[PYTHON] Create Word2Vec data from Japanese Wikipedia data (Mac compatible)

SS 192.png  テキストデータを手元でベクトル化してみたい。

things to do

I tried the word2vec demo last time, so I'd like to try it in Japanese this time. It seems that Japanese data for word2vec that can be used immediately is also released, but I would like to do preprocessing for learning at hand so that I can create vectors from various data in the future. Here, we will create vector data from the public data of the Japanese version of Wikipedia.

environment

--Linux system --Valided on MacBookAir 2015. --Small fan (notebook PC tends to get hot during file processing calculation)

manner

install word2vec

(Reference) Previous article

python


$ cd word2vec #Please move to any working directory
$ git clone https://github.com/svn2github/word2vec.git
$ cd word2vec
$ make
$ chmod +x *.sh

If word2vec is already installed, just move to the word2vec directory. In the previous article, I tried everything from installation to playing with a demo.

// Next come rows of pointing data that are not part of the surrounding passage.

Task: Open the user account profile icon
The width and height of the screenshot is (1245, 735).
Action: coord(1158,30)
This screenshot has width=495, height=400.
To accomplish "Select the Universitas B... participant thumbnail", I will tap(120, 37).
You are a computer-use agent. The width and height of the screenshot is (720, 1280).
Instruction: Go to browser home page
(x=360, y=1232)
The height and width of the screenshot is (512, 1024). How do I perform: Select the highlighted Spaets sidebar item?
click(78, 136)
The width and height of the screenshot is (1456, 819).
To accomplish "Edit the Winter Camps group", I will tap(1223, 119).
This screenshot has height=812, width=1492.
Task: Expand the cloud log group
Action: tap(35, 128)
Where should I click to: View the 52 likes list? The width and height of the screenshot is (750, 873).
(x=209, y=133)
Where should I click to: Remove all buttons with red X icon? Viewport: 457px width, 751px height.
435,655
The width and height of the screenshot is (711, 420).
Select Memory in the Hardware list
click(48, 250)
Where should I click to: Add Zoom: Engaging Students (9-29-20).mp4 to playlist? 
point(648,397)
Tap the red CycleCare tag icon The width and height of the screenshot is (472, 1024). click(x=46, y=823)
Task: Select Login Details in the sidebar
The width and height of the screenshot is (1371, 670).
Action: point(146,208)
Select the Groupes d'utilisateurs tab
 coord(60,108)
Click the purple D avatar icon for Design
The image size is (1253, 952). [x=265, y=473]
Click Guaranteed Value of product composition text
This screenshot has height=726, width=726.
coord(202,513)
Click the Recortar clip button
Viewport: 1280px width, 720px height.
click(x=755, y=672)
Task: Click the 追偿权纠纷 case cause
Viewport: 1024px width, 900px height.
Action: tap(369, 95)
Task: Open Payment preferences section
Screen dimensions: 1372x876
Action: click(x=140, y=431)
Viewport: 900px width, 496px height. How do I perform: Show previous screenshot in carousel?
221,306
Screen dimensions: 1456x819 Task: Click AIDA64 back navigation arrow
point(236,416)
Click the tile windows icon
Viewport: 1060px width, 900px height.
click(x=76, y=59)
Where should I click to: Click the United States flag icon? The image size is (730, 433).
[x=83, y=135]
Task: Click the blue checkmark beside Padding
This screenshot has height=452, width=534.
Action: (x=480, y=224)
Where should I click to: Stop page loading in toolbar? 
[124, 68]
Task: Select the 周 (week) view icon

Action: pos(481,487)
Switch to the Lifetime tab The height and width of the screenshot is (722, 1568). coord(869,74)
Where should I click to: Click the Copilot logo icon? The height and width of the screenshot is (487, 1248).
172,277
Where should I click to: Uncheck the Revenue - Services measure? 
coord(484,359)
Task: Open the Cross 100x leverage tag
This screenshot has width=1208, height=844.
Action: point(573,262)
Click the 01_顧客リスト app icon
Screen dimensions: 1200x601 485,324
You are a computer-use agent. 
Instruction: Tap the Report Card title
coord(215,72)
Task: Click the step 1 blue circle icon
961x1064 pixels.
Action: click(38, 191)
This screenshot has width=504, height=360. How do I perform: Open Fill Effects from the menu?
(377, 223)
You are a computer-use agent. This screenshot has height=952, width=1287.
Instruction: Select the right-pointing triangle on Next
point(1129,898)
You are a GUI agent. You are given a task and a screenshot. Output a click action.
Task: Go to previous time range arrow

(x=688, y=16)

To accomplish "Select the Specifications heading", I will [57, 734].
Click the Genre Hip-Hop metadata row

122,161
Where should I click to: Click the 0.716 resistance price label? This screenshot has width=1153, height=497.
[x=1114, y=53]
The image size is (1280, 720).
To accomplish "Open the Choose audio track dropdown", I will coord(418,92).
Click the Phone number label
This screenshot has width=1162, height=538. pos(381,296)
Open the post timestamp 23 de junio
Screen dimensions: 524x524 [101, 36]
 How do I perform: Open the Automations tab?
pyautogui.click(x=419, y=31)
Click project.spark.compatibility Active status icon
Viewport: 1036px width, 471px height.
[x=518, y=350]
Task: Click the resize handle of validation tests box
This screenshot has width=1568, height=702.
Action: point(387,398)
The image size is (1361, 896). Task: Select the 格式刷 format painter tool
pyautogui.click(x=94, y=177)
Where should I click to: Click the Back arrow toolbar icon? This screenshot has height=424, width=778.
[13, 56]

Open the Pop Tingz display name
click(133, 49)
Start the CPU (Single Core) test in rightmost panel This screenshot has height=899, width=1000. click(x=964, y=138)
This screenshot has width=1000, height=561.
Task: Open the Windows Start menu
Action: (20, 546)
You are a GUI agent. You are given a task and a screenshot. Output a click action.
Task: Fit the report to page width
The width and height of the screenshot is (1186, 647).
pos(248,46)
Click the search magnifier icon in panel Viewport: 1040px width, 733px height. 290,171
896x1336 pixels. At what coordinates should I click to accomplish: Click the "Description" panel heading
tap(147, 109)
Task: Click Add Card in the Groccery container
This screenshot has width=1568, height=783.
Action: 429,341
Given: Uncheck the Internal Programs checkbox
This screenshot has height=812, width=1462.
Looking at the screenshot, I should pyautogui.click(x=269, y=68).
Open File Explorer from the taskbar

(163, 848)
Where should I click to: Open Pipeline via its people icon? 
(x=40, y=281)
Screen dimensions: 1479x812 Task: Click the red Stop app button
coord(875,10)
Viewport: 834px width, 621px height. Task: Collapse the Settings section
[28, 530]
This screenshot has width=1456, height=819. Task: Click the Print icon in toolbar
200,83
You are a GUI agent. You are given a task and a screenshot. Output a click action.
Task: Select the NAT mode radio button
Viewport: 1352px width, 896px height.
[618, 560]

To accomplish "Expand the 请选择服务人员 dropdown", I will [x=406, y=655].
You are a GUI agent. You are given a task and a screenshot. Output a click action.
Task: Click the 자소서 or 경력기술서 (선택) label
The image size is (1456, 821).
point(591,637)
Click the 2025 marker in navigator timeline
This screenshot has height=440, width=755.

Download the Japanese wiki data.

python


$ curl -O https://dumps.wikimedia.org/jawiki/latest/jawiki-latest-pages-articles.xml.bz2
 #Or$ wget https://dumps.wikimedia.org/jawiki/latest/jawiki-latest-pages-articles.xml.bz2

The latest Japanese version of wikidata is available at https://dumps.wikimedia.org/jawiki/latest/ at https://dumps.wikimedia.org/, so download the latest version of the text file. I will. The file size will be about 3G.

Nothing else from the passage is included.